Document section —
....................

Epoch Times: Building permits have not reached the level they were at before the financial crisis. In terms of the housing recovery, do you see permits coming to a more healthy level for the U.S. overall?
Mr. Immel: For the nation as a whole, absolutely. You look at the national homebuilders, and a lot of them, the inventory that they’re now building, it was all planned in 2008 and 2009, but they stopped. They simply stopped that development. And now the demand is there so those building permits are actually being re-applied for. That inventory is being built.
What we look for is trends. We look for stable trends in that inventory, because if you go to a Fort Myers, Florida, what you’re seeing from 2011 to 2012 to 2013 to 2014, really 2013 to 2014, you’re seeing almost triple to quadruple the amount of building permits.
What that’s telling us is there’s going to be a high number of inventory entering the market and, from an investment purpose only, that scares us. So we want to watch stable, secure growth.
Epoch Times: In terms of how a particular investment could play out, with respect to Virginia, you said you’d be looking to sell the property in three to four years’ time. How do you balance that time horizon for when to sell?
Mr. Immel: Every market has a different fundamental that’s going to affect the way that we believe the investment should play out. In particular, for Newport News, Virginia, why we look at it as a four-year play is that the Panama Canal expansion is set to open now in the beginning of 2016.
The Port of Virginia is one of the only ports on the eastern seaboard that has the infrastructure to allow for these large Post-Panamax box and container ships to come into the port. What it’s doing to the overall area in the market is it’s creating jobs, it’s creating economic growth, and the state of Virginia is one of the most friendly states to do business in.
We’re seeing this steady growth, and we think if you can take this opportunity today, purchase the real estate, make a great return on the cash flows, and then be the seller in three to four years when the market’s growing at an exponential rate, you’re only setting yourself up well for the future to make the next move in the next re-emerging market.
Epoch Times: You’ve noted the condo construction here in Toronto. It hasn’t been painful yet given all the supply. From your experience, what are your thoughts in how you see it possibly playing out?
Mr. Immel: I’m going to bring this back almost to what we’re seeing in the States, and obviously I see here in Toronto, with the young generation—what they’re calling the millennials. The millennials are becoming the renters of these high-end, luxury properties.

....................

Extracted information —
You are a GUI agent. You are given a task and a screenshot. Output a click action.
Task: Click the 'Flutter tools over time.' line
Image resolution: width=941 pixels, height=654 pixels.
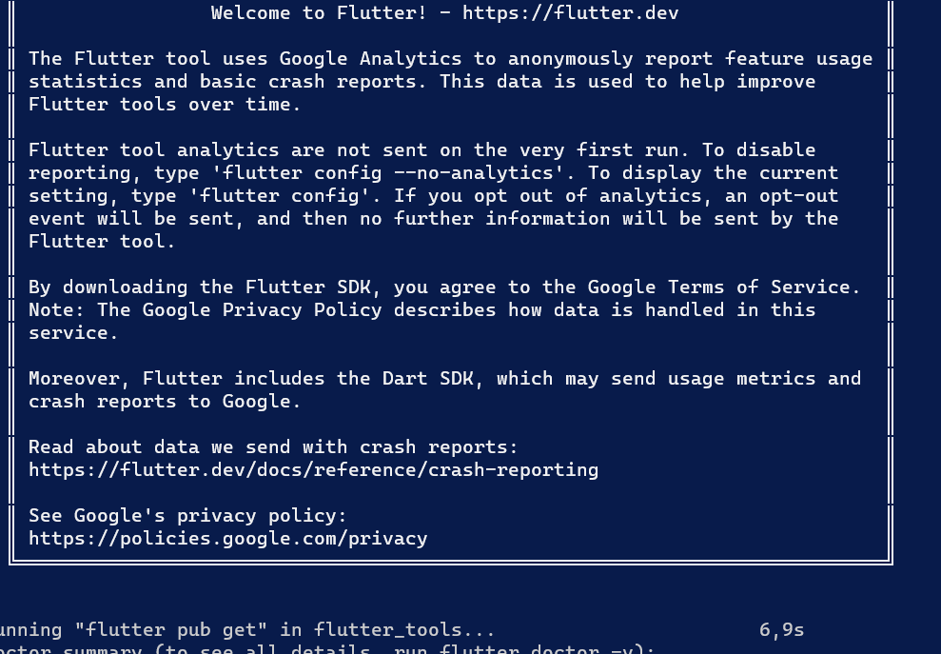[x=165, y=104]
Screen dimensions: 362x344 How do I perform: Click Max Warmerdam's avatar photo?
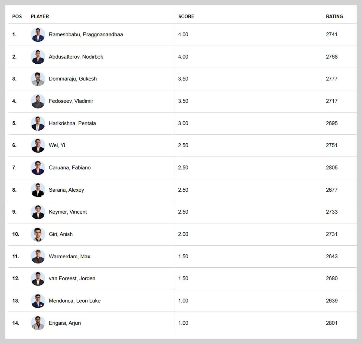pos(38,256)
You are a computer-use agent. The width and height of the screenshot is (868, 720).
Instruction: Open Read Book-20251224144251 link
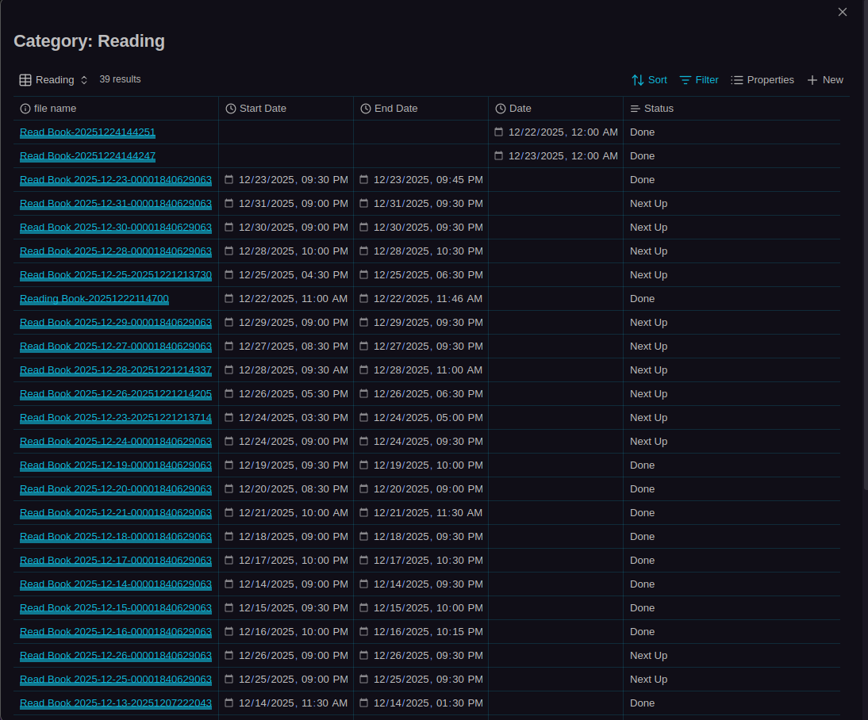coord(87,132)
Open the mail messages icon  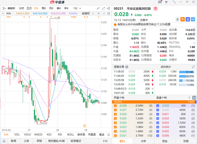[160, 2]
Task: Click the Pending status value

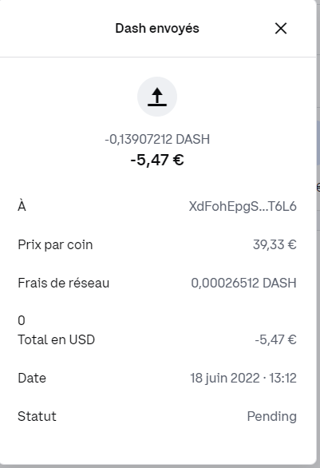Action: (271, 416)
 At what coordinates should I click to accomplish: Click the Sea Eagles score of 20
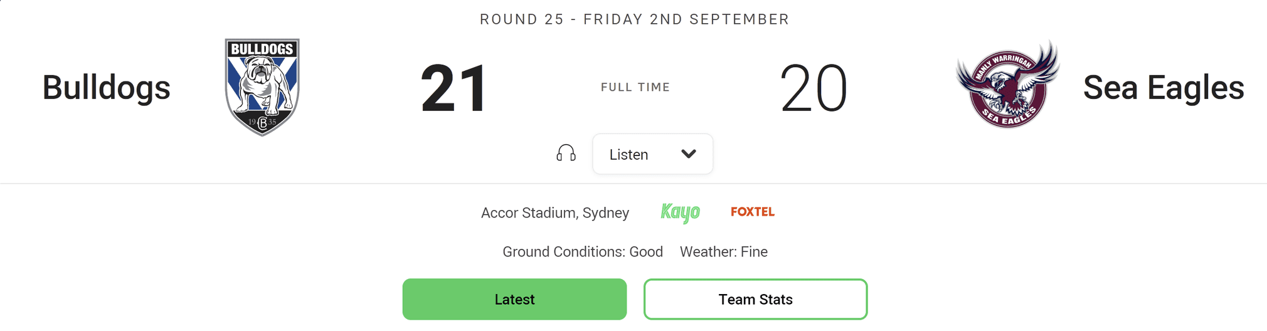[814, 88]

....................

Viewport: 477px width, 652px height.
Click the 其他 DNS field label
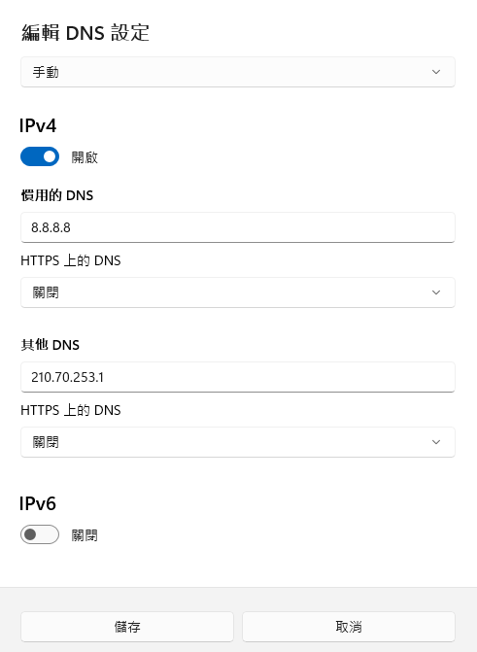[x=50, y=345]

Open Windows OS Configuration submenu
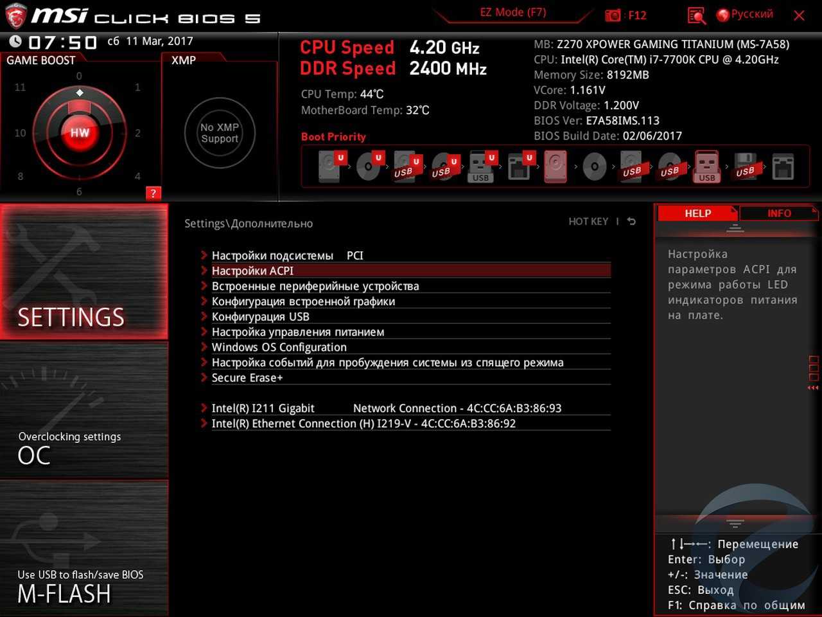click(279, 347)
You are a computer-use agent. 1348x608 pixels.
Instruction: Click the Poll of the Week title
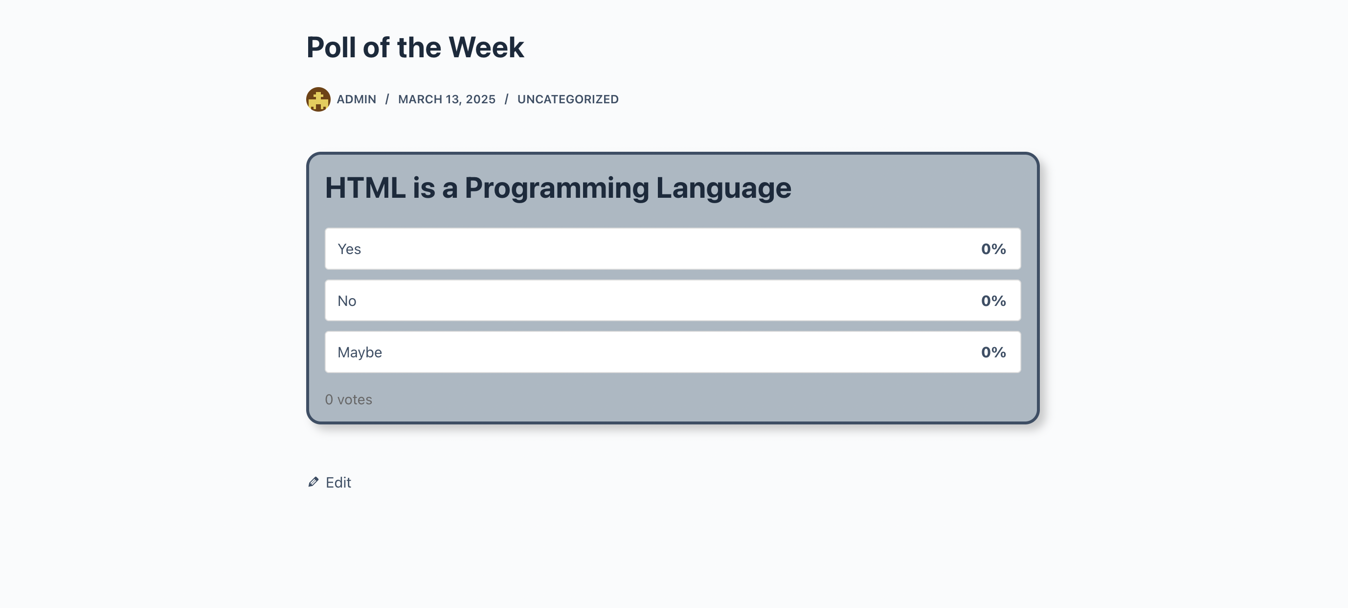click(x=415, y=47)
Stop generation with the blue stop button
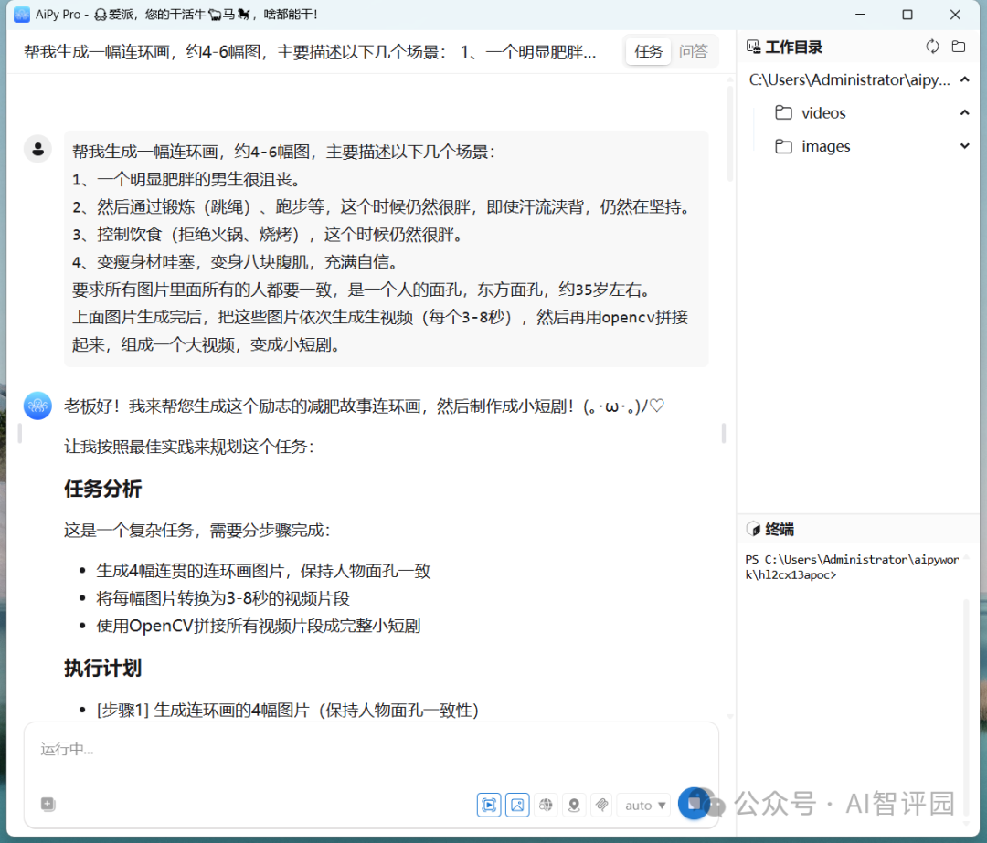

....................

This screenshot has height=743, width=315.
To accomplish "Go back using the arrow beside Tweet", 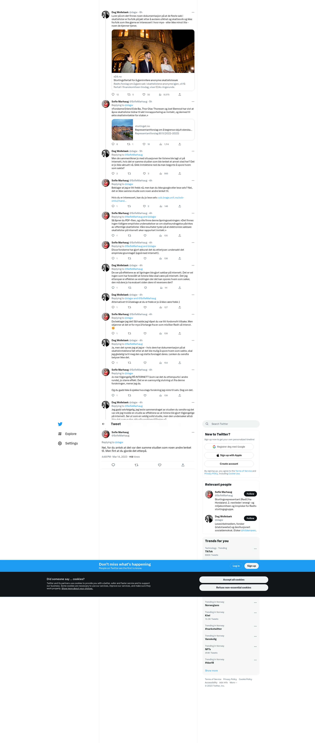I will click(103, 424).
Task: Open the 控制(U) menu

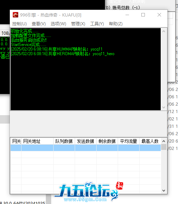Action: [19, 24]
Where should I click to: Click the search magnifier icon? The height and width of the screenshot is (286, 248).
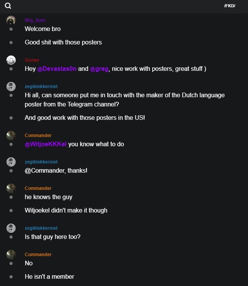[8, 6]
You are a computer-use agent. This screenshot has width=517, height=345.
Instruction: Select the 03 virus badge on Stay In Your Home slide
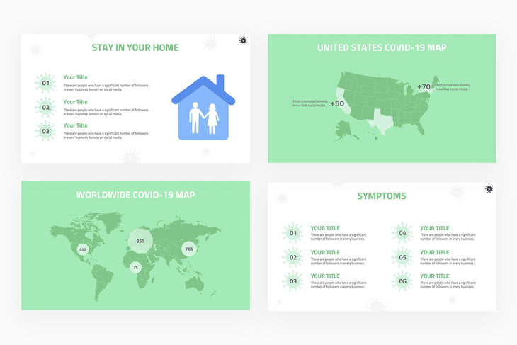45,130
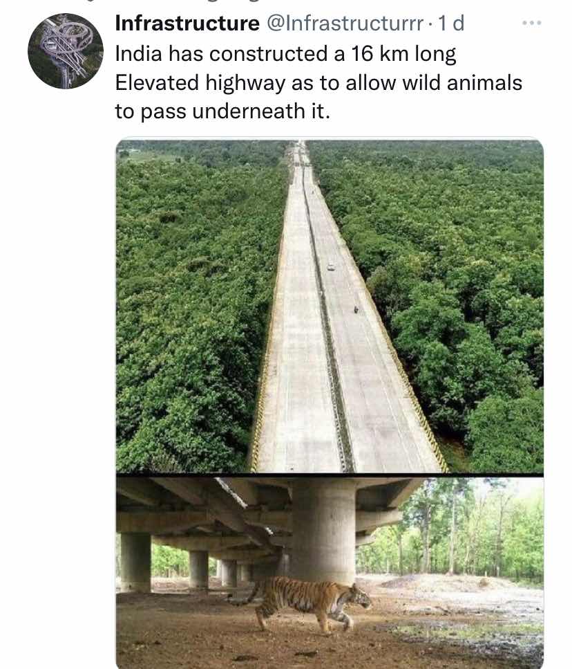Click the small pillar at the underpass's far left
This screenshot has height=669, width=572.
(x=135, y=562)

....................

Exercise requirements —
a - List every calendar year mentioned in the real estate interview.
b - Continue the real estate interview from its last sentence, about millennials renting high-end luxury properties.
The data is unrelated to the real estate interview.

Answers given —
a - 2008, 2009, 2011, 2012, 2013, 2014, 2016

b -
These are professionals who are 25 to 30 years old. They went to college, have a good job, but they don’t want to buy the real estate, or are not able to secure a mortgage that maybe used to be there. An investor can step in who has liquidity to be able to buy these units and rent them.
As long as the job market is there for that generation, I think they’ll do well. They’re going to hedge inflation and that’s what’s most important today.
Epoch Times: We had seen the situation where housing had put a lot of wealth into American pockets by the middle of the last decade. Do you see housing being again sort of a major driving engine of the U.S. economy, or has its ability to do that been damaged irreparably?
Mr. Immel: I think what we’re seeing is a comeback. Foreign money coming in really helped us speed up how quickly we got out of the housing crisis. Miami was a disaster only for 12 to 18 months until foreign investments started coming in.
It’s all about inventory. So if the inventory’s not on the market, then we’re going to continue seeing housing grow and really bring back the economy.
I think another good thing that’s happened is that most of those mortgage products that were toxic are no longer in the market. If an investor’s putting down 3 or 5 percent, that’s not okay, because what they’re lacking is “skin in the game.” The secondary markets aren’t allowing them to have the 5 to 10 percent investment property. They’re looking at 20 to 25 percent.
This interview has been edited for brevity and clarity.
Note: As of 2016, Mr. Immel is no longer with Growth Equity Group.